August 23, 2007

Get on the bus, Get off the bus

So … long picture-free post ahead... sorry about that....

Matt and I are not bus tour people. We did the whole bus thing on a trip through Scandinavia while studying in Copenhagen. Now since an architecturally focused trip through Sweden and Finland could never be bad I’m just going to say that it was… frustrating.

We got so sick of hearing Get on the bus get off the bus. Get on the bus. Get off the bus. Most beautiful building you’ve ever seen? You need to be back on the bus in 15. Rest stop? We’ll be here for an hour so the driver can eat lunch.


Perhaps we’re just way too much of control freaks but neither of us like being told when to do what. Especially while traveling. Boo to that.

So when I stared looking into making this Peru dream a reality I was quite frustrated because it seemed like our only option would be to go with a tour group.

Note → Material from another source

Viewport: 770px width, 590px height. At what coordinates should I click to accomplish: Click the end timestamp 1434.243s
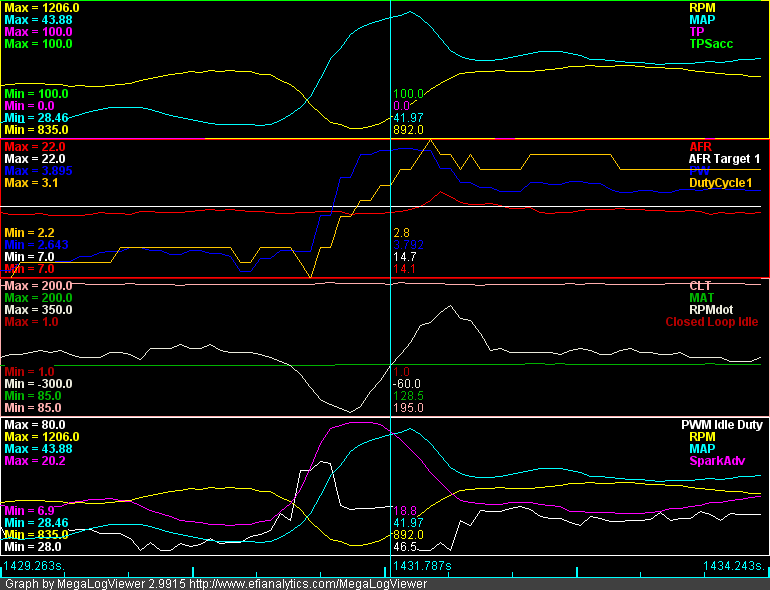[x=734, y=566]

And while a lot of the companies out there claimed they were “adventure tours” or had “very small groups” or whatever at the end of the day they were still tour group tours. And somehow our dream trip did not include ever hearing the phrase “Get on the bus”.

Plus none of the itineraries offered were quite right. Some had options (for an upcharge) to add on of the things we wanted to do…. but none of them were dead on.

The other glitch is that a lot of times the tour group operators are huge international companies. And it was very important to me that we spend as many of our tourism dollars locally as possible. As a preservationist I know how far that can go to saving some of the worlds great (and some not so great but still worthwile) sites. And I’m not just talking about buildings – Ecotourism has helped to maintain natural habitats literally all over the world. If tourism is an economic booster than the things the tourists are paying to see will be valued. Simple as that. And it didn’t make much sense for us to travel thousands of miles to stay at a Days Inn.

So, I spent hours upon hours on this and it just wasn’t working.

Then we though we were just going to do it all on our own. But Peru is a huge country and therefore our trip was going to have to include several domestic flights. And some of the things we wanted to do – like the Inca Trail and the Amazon Rainforest – you have to do as part of a group. And those things are very hard to arrange when you don’t speak Spanish at all and have full time job. So that wasn’t working either.

Finally we resigned ourselves to a tour group tour. Picked the one that seemed closest (of course it was the most expensive one by a lot) and were literally seconds away from booking it. It wasn’t ideal but it was still Peru, right?

Then I had a thought. Whenever I want to start a new knitting project not only do I google it, but I also search both the knitty messageboard and craftster and now Ravelry for info. Usually the messagebaord people have the most first hand information and are the most opinionated – for better or worse – about a pattern’s merit.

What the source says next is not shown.